Am Wochenende geht’s in Berlin regenbogenrund. Der Christopher Street Day feiert auf den Straßen viele Ehen für alle (dazu gibt es heute drei queere Sonderseiten im Tagespiegel und sowieso unser vielfältiges Onlineportal Queerspiegel). Eine kleine Affäre sitzt der schwul-lesbischen Community allerdings quer. Nina Queer, bei der Berlin-Wahl noch Vorzeige-Dragqueen der SPD für Toleranz, hat ebendiese in einem Facebook-Post vermissen lassen. Eine Meldung, wonach ein schwules Paar am Montag von fünf Jugendlichen, die offenbar Migrationshintergrund haben, beleidigt und geschlagen worden ist, kommentierte sie so: „Sofort abschieben.
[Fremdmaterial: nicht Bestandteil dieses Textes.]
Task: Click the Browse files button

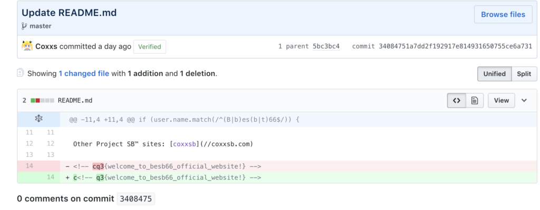Action: coord(503,14)
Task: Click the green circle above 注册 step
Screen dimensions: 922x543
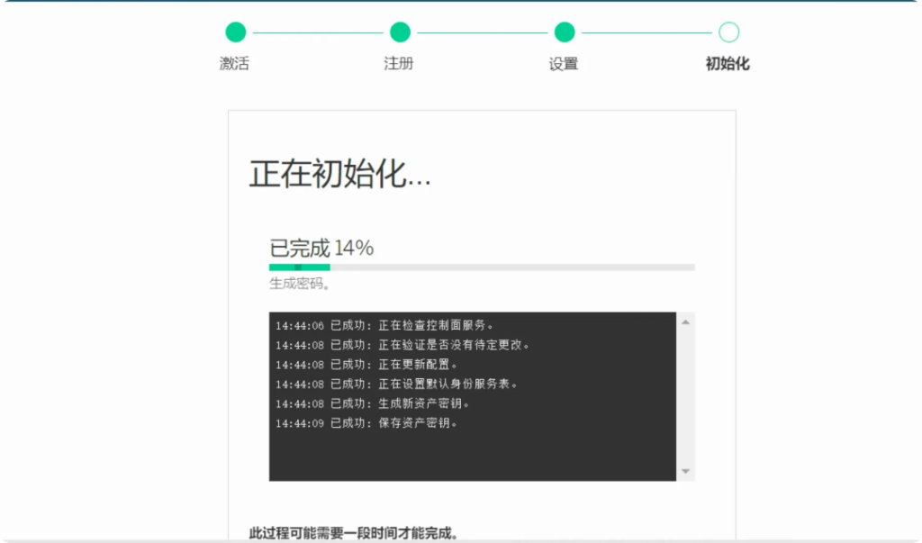Action: click(x=400, y=32)
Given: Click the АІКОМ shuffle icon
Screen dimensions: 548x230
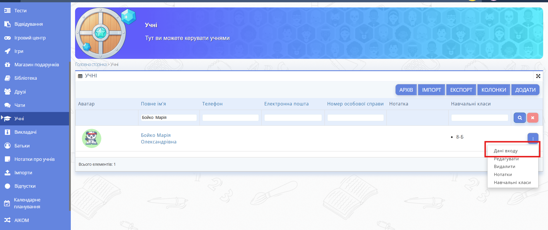Looking at the screenshot, I should point(7,220).

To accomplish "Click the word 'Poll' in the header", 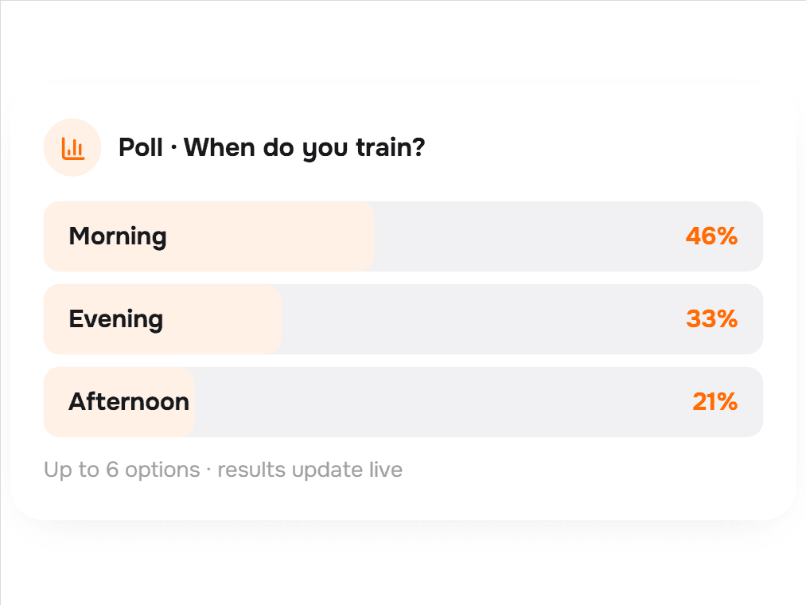I will (x=141, y=147).
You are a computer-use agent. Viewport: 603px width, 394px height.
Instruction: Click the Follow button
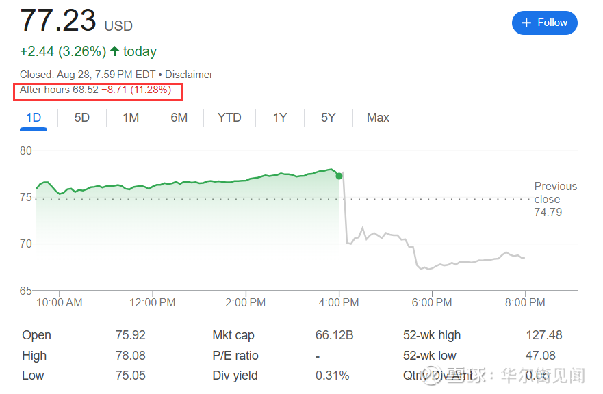[544, 23]
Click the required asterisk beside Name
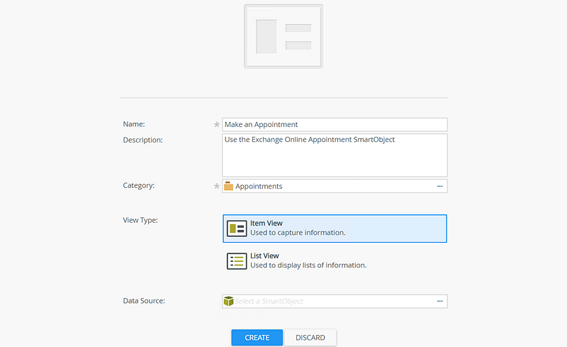The image size is (567, 347). [x=217, y=124]
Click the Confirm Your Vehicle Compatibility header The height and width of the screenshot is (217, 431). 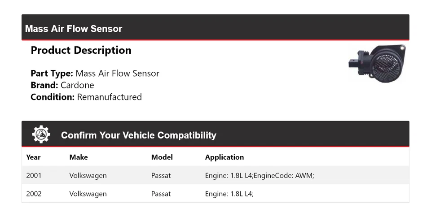[x=138, y=135]
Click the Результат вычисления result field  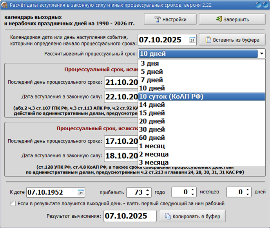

Ob in Deutschland geboren oder nicht. Wer Stress haben will, für den lässt sich doch bestimmt ein tolles Kriegsgebiet finden.“ Es folgten ein Shitstorm und Rassismus-Vorwürfe auch aus der SPD. Inzwischen ist der Beitrag gelöscht, Nina Queer zerknirscht - und der homophobe Überfall in aller Aufregung fast vergessen. Beim Festumzug am Sonnabend ist Nina Queer auf dem BVG-Truck dabei. Motto der Demo: „Mehr von uns - jede Stimme gegen rechts“.